▶

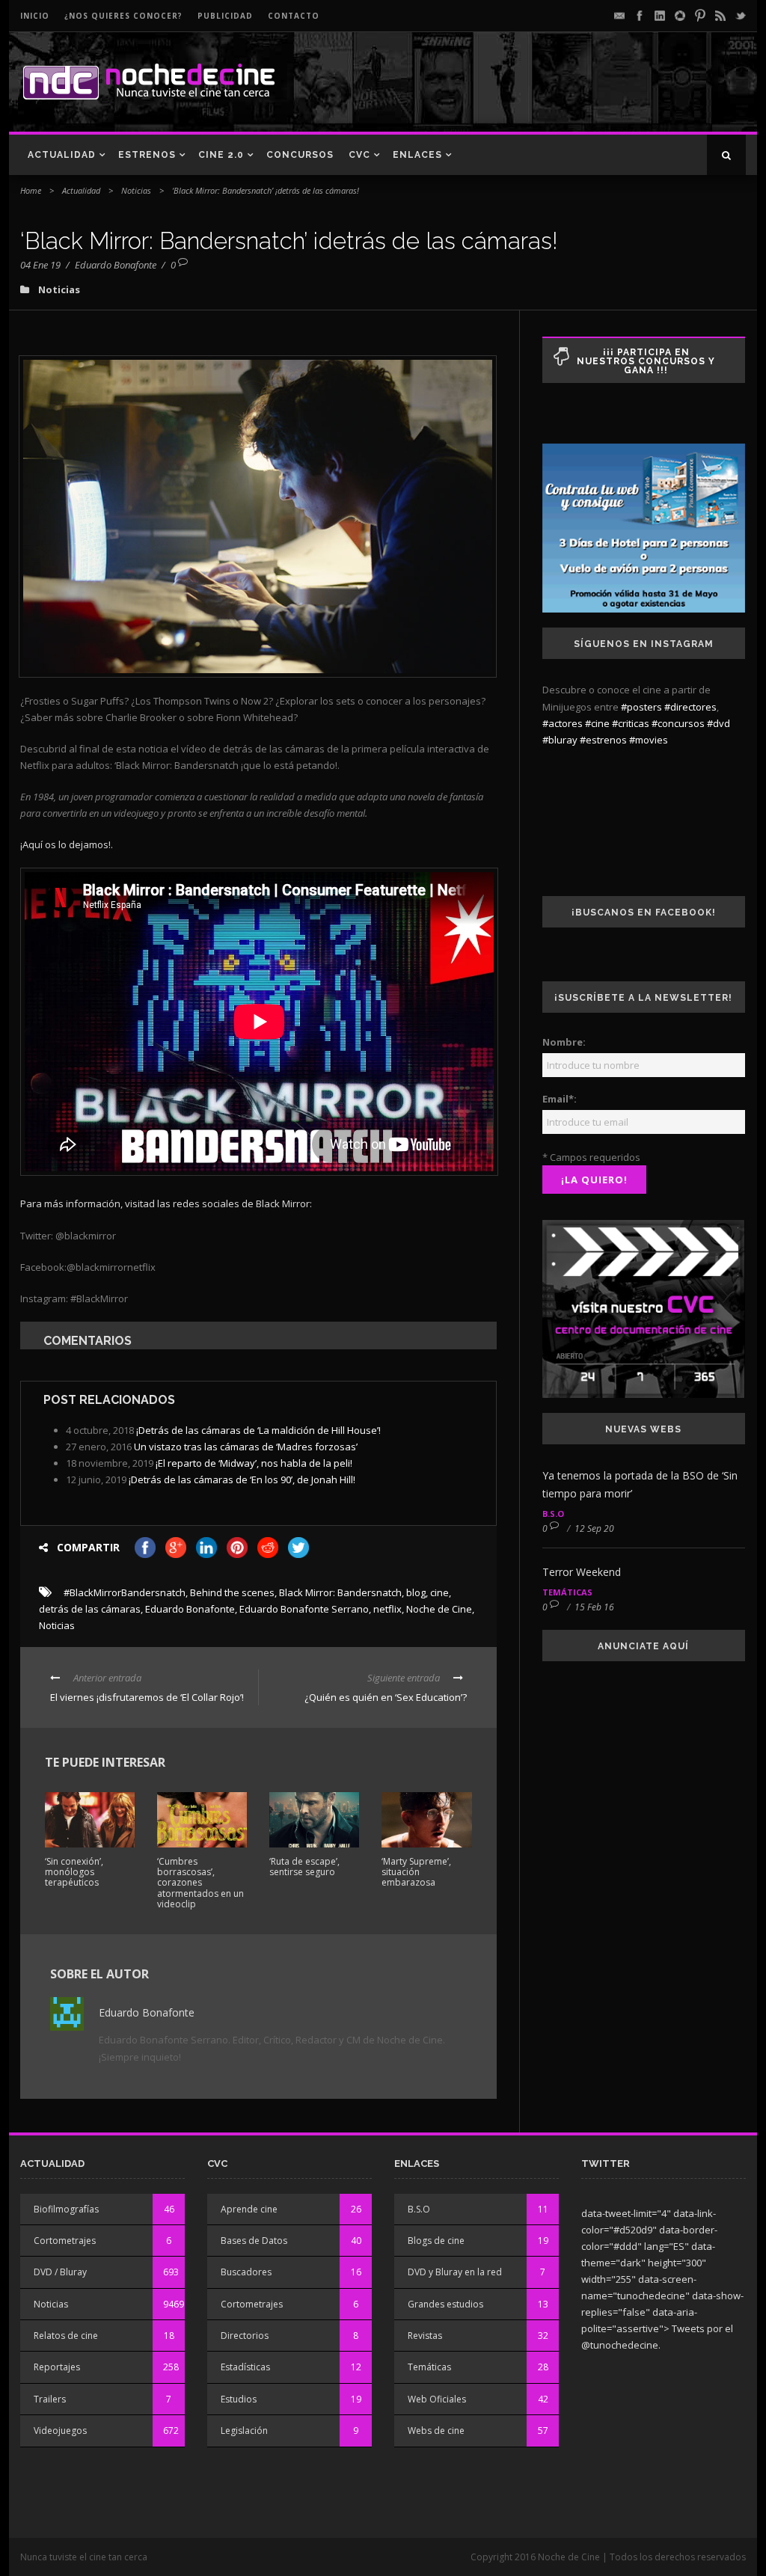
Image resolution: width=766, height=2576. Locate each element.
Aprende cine (249, 2209)
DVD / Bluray (60, 2272)
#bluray (559, 739)
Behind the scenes (232, 1592)
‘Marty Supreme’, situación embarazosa (416, 1872)
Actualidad (62, 155)
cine (439, 1592)
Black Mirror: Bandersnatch (340, 1592)
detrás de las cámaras (90, 1609)
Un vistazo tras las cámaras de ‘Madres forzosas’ (246, 1446)
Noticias (136, 190)
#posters (641, 707)
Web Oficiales (437, 2399)
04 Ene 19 (40, 265)
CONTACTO (293, 15)
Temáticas (567, 1592)
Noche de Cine (439, 1609)
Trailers (50, 2399)
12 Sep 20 (594, 1528)
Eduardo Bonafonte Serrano (304, 1609)
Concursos (300, 155)
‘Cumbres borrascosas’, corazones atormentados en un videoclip (200, 1883)
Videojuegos (60, 2430)
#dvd (718, 723)
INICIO (34, 15)
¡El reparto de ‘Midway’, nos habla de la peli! (254, 1463)
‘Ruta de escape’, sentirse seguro (304, 1866)
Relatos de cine (66, 2335)
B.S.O (553, 1513)
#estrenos (603, 739)
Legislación (244, 2430)
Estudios (239, 2399)
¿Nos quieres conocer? (123, 15)
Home (30, 190)
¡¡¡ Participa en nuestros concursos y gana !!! (646, 361)
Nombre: (564, 1042)
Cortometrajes (65, 2240)
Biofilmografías (66, 2209)
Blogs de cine (436, 2240)
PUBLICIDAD (225, 15)
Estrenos (147, 155)
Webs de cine (436, 2430)
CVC (359, 155)
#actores (562, 723)
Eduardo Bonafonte (115, 265)
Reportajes (57, 2367)
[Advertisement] (571, 94)
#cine (597, 723)
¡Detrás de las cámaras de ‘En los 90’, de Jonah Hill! (242, 1479)
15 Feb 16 (594, 1607)
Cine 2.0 (221, 155)
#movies (648, 739)
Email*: (559, 1098)
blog (416, 1592)
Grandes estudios (445, 2304)
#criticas (630, 723)
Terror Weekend (581, 1572)
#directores (690, 707)
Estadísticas (245, 2367)
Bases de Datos (254, 2240)
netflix (387, 1609)
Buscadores (246, 2272)
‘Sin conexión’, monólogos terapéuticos (74, 1872)
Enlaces (417, 155)
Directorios (245, 2335)
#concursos (678, 723)
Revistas (425, 2335)
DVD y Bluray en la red (455, 2272)
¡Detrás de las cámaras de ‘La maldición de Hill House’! (258, 1430)
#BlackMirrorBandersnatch (125, 1592)
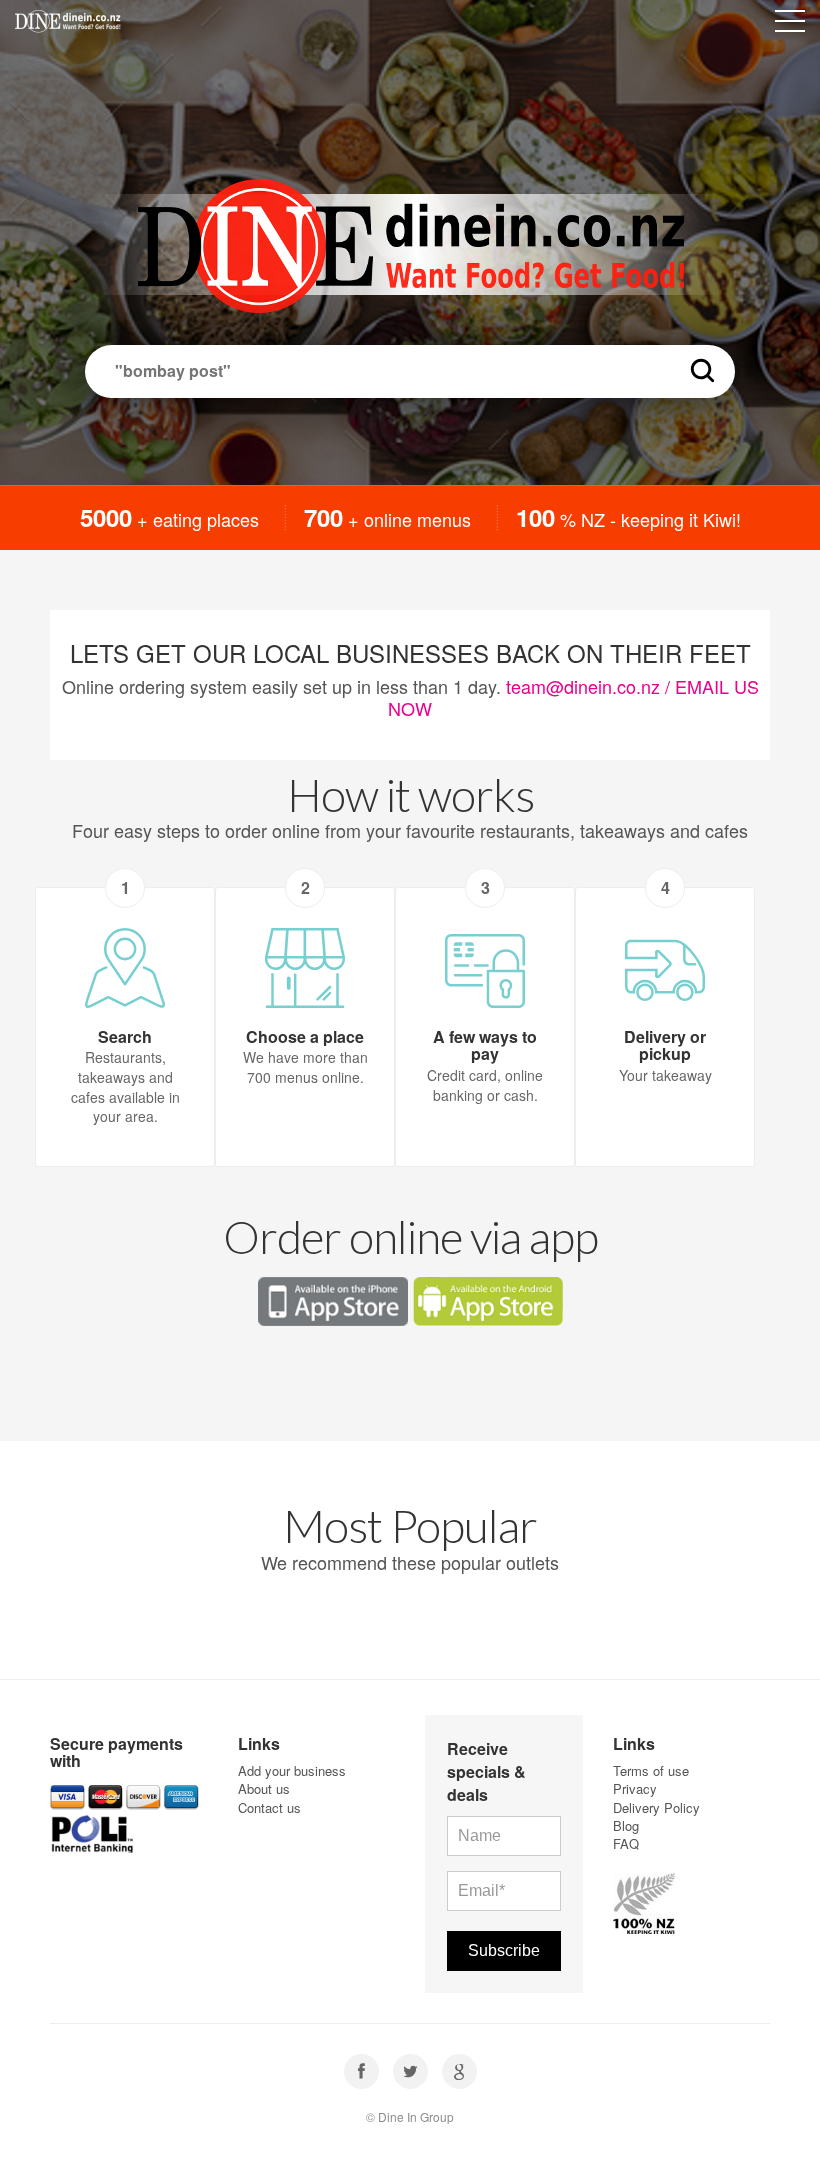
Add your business (292, 1770)
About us (264, 1788)
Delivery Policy (656, 1807)
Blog (626, 1825)
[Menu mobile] (790, 25)
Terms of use (651, 1770)
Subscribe (504, 1950)
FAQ (626, 1843)
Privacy (635, 1788)
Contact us (269, 1807)
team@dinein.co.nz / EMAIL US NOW (573, 697)
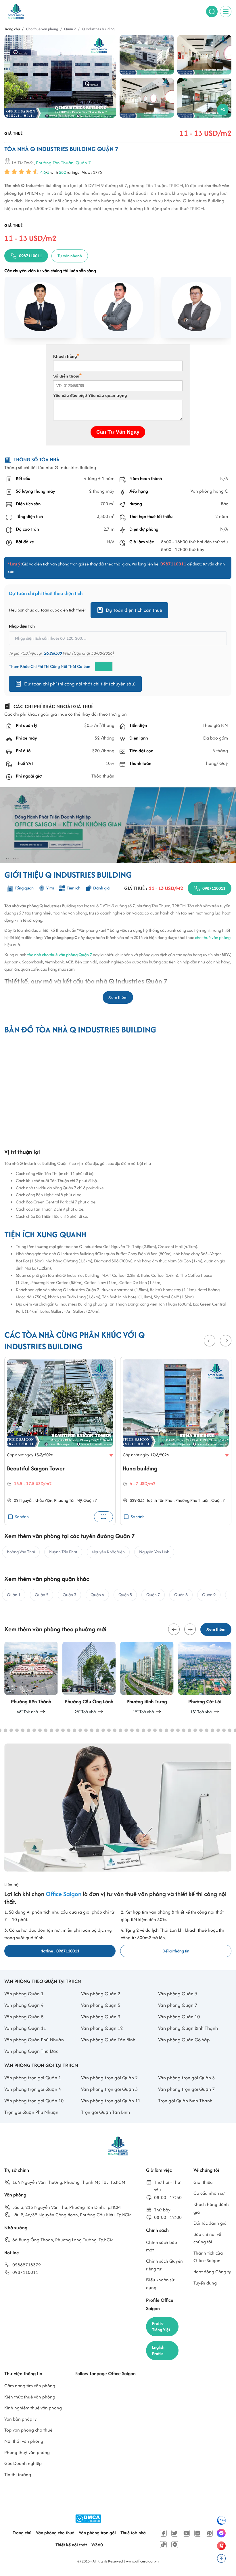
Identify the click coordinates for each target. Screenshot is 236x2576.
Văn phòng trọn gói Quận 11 (110, 2100)
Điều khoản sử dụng (160, 2283)
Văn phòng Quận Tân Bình (108, 2039)
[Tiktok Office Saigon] (163, 2544)
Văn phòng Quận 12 (102, 2028)
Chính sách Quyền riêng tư (164, 2265)
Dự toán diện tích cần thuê (134, 610)
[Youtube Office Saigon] (186, 2533)
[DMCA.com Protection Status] (88, 2518)
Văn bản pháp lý (20, 2419)
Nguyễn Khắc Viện (35, 1500)
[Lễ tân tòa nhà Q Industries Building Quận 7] (204, 55)
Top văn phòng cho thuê (28, 2430)
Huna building (140, 1468)
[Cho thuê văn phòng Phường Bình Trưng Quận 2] (147, 1679)
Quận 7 (83, 162)
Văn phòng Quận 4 (23, 2005)
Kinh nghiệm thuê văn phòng (33, 2407)
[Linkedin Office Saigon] (197, 2533)
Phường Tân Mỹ (68, 1500)
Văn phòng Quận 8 (23, 2016)
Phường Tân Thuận (55, 162)
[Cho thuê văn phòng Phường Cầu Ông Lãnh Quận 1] (89, 1679)
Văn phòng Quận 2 (100, 1993)
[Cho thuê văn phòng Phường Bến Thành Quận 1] (31, 1679)
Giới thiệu (203, 2182)
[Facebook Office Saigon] (163, 2533)
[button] (209, 1341)
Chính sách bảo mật (161, 2246)
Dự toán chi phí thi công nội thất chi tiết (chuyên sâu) (80, 683)
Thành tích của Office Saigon (208, 2257)
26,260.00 (53, 653)
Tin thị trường (17, 2474)
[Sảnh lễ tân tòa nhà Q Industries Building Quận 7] (147, 98)
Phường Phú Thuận (192, 1500)
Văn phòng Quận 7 (177, 2005)
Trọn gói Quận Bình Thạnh (185, 2100)
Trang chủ (22, 2532)
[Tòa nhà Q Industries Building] (60, 76)
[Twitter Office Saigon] (174, 2533)
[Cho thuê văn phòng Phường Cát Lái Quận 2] (205, 1679)
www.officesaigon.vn (142, 2561)
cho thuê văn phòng (213, 937)
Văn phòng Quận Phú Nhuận (34, 2039)
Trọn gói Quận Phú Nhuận (31, 2112)
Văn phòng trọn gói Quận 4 (32, 2089)
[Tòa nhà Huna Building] (176, 1403)
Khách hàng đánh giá (211, 2208)
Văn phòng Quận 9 (100, 2016)
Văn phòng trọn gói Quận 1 (32, 2077)
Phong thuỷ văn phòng (27, 2452)
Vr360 (97, 2544)
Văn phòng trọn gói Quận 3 (186, 2077)
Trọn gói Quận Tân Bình (105, 2112)
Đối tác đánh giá (210, 2223)
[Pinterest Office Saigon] (209, 2533)
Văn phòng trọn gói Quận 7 (186, 2089)
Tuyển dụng (205, 2283)
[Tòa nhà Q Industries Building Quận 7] (147, 55)
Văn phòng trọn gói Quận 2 (109, 2077)
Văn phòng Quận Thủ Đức (31, 2051)
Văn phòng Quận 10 (179, 2016)
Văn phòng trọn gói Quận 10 (34, 2100)
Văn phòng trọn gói (97, 2532)
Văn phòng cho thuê (55, 2532)
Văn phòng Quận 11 (25, 2028)
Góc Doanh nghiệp (23, 2463)
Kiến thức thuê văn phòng (29, 2397)
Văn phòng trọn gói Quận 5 (109, 2089)
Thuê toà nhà (133, 2532)
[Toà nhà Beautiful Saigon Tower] (60, 1403)
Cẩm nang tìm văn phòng (29, 2385)
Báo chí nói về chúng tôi (207, 2238)
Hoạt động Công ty (212, 2271)
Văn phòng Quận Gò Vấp (184, 2039)
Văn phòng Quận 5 (100, 2005)
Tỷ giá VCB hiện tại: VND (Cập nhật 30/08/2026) (61, 653)
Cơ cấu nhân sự (209, 2193)
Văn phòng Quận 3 (177, 1993)
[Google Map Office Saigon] (174, 2544)
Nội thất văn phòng (23, 2441)
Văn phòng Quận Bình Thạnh (188, 2028)
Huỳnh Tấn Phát (159, 1500)
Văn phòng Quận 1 (23, 1993)
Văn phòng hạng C (209, 491)
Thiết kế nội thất (71, 2544)
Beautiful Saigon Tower (36, 1468)
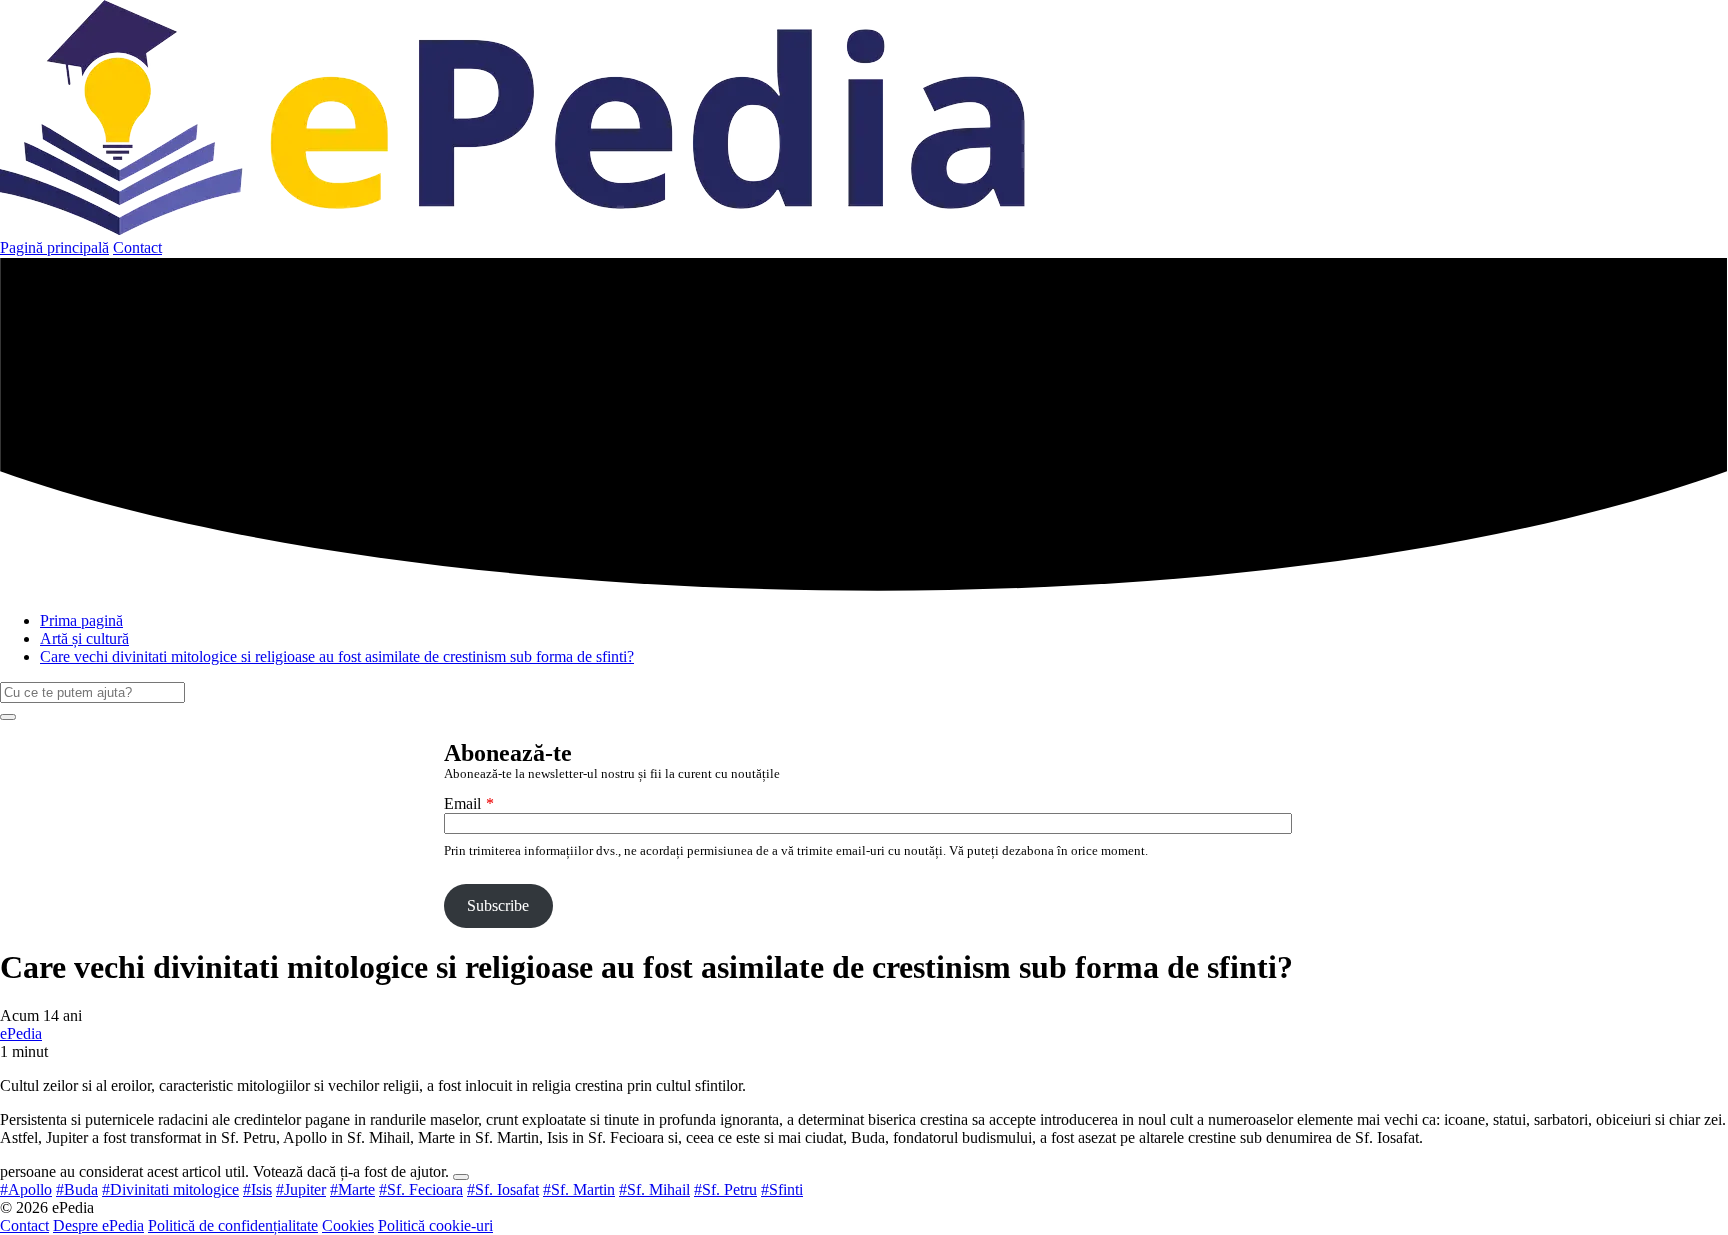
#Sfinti (782, 1189)
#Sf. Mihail (654, 1189)
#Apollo (26, 1189)
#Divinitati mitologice (170, 1189)
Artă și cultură (84, 638)
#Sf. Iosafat (503, 1189)
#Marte (352, 1189)
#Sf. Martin (579, 1189)
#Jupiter (301, 1189)
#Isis (257, 1189)
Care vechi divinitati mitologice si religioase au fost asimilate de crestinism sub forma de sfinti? (337, 656)
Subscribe (498, 905)
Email (462, 803)
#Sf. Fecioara (421, 1189)
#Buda (77, 1189)
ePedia (21, 1033)
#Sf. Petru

◀

● Task prompt
From the listing above, output exactly the run of lines that starts with the line containing "cho thuê văn phòng (213, 937)" and ends with the line containing "[Pinterest Office Saigon] (209, 2533)".

● Solution
cho thuê văn phòng (213, 937)
Văn phòng Quận Phú Nhuận (34, 2039)
Trọn gói Quận Phú Nhuận (31, 2112)
Văn phòng trọn gói Quận 4 (32, 2089)
[Tòa nhà Huna Building] (176, 1403)
Khách hàng đánh giá (211, 2208)
Văn phòng Quận 9 (100, 2016)
Văn phòng trọn gói Quận 1 (32, 2077)
Phong thuỷ văn phòng (27, 2452)
Vr360 (97, 2544)
Văn phòng trọn gói Quận 3 (186, 2077)
Trọn gói Quận Tân Bình (105, 2112)
Đối tác đánh giá (210, 2223)
[Pinterest Office Saigon] (209, 2533)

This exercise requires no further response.